SpaceX, Blue Origin, others set to compete in military Moon business program
Rather than simply send another lander, DARPA’s newest space program seeks to advance multiple technologies simultaneously.
It’s one thing to get to the Moon and another to create a self-sustaining business there. Some 14 teams including SpaceX, Blue Origin, and Northrop Grumman will compete to launch a viable moon “architecture” under DARPA’s 10-Year Lunar Architecture, or LunA-10, program, the agency announced on Tuesday.
DARPA is looking for something well beyond another moon lander: ideas for “a future civil lunar framework,” for 2025 to 2035 and beyond, according to the solicitation. That could include a lot of robots—for mobility, energy, communications, and navigation. The point is to find a way to send them all as part of “standard payloads that can be delivered to the lunar surface and, in the future, scale up to the size of ubiquitous infrastructure for the Moon.”

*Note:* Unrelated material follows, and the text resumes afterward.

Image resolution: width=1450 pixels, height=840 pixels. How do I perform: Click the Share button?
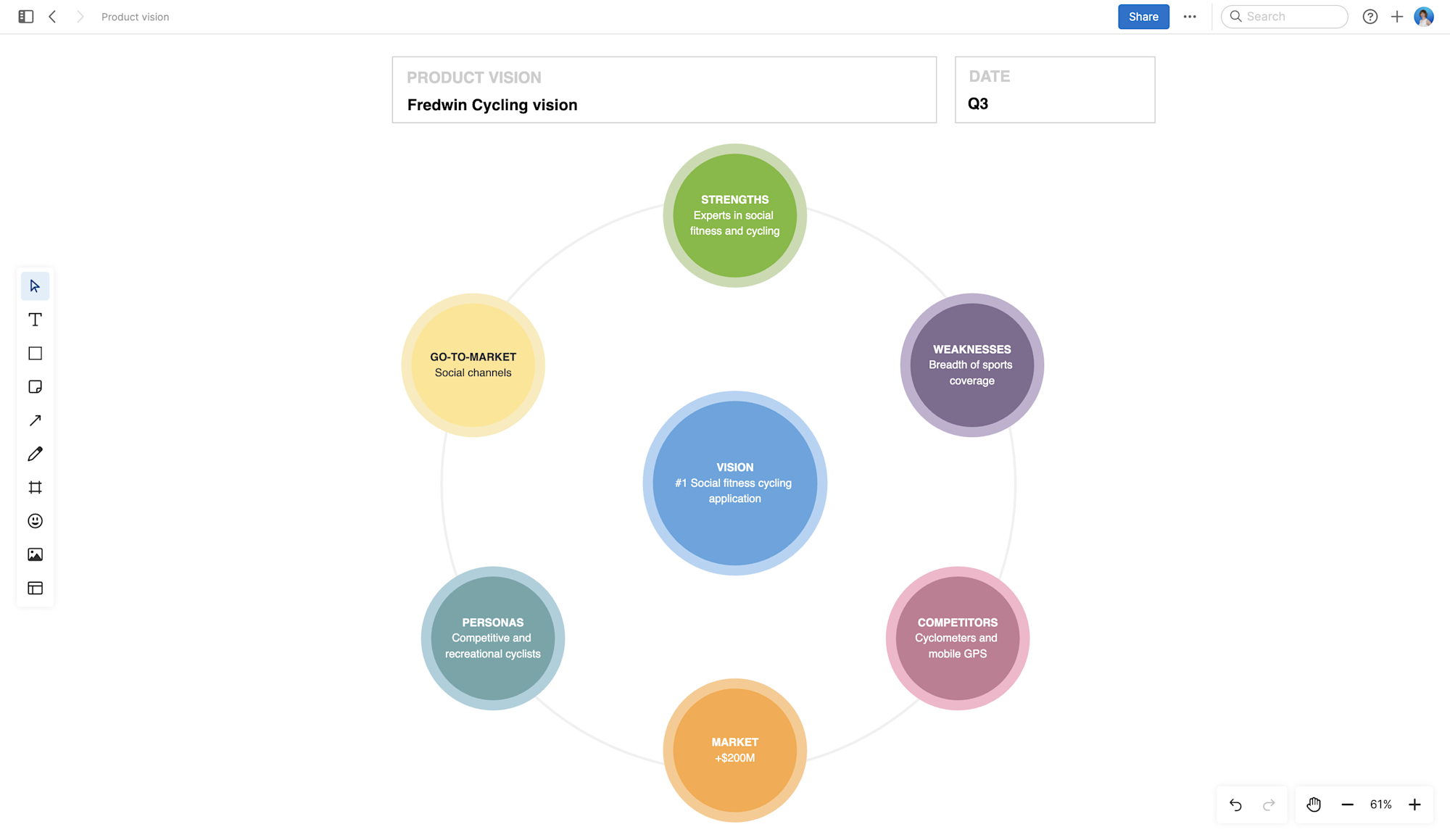point(1143,17)
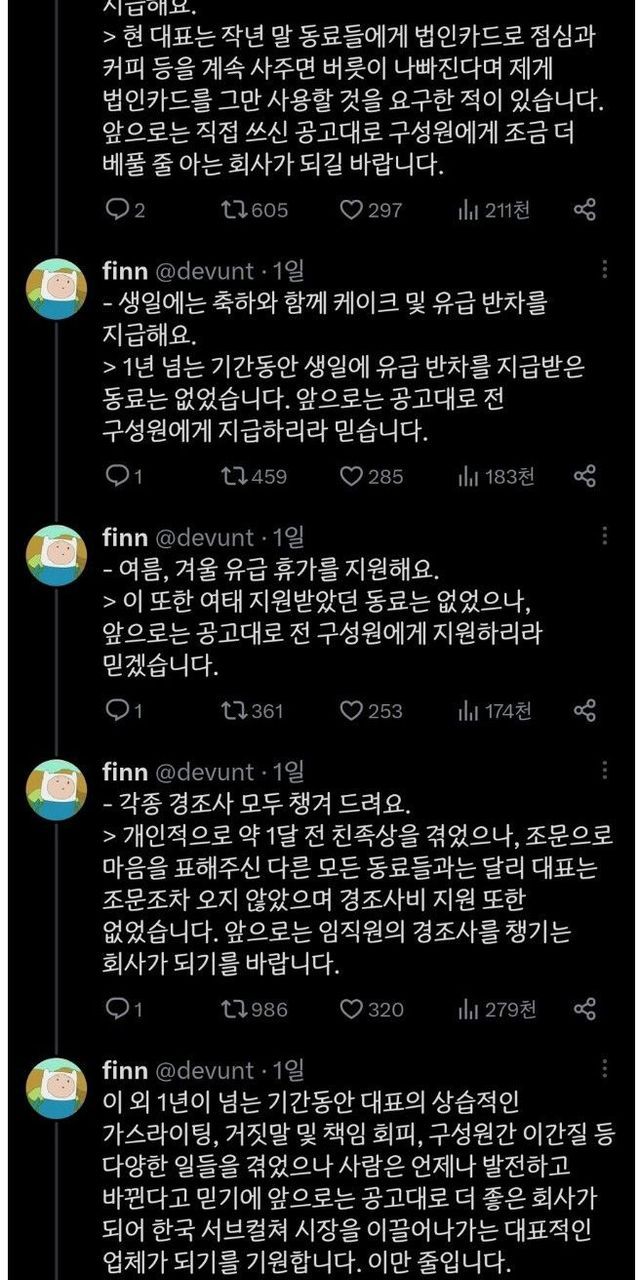Retweet the post with 605 retweets
The width and height of the screenshot is (640, 1280).
click(229, 209)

Why not just a lander? Because yesterday’s moonshots were single efforts that didn’t yield much in terms of sustainable lunar endeavors. China has already followed in the U.S. footsteps, placing an unmanned lander on the Moon’s far side in 2019. Its upcoming 2028 mission seeks to land a robot that can collect lunar samples, then bring them back to Earth.
DARPA is betting that the United States can advance a much wider set of technologies more quickly by focusing more on what moon colonization might actually look like. That could set up the United States as the go--to logistics partner for other countries or companies looking to get to the moon for sustained commercial applications like mining.
The Pentagon is also worried that China’s lunar missions have a secret military purpose and that they threaten U.S. satellites; it's hard to track objects approaching satellites from the direction opposite Earth. The more economic activity on the moon, the harder it will be for China’s activities there to remain unobserved.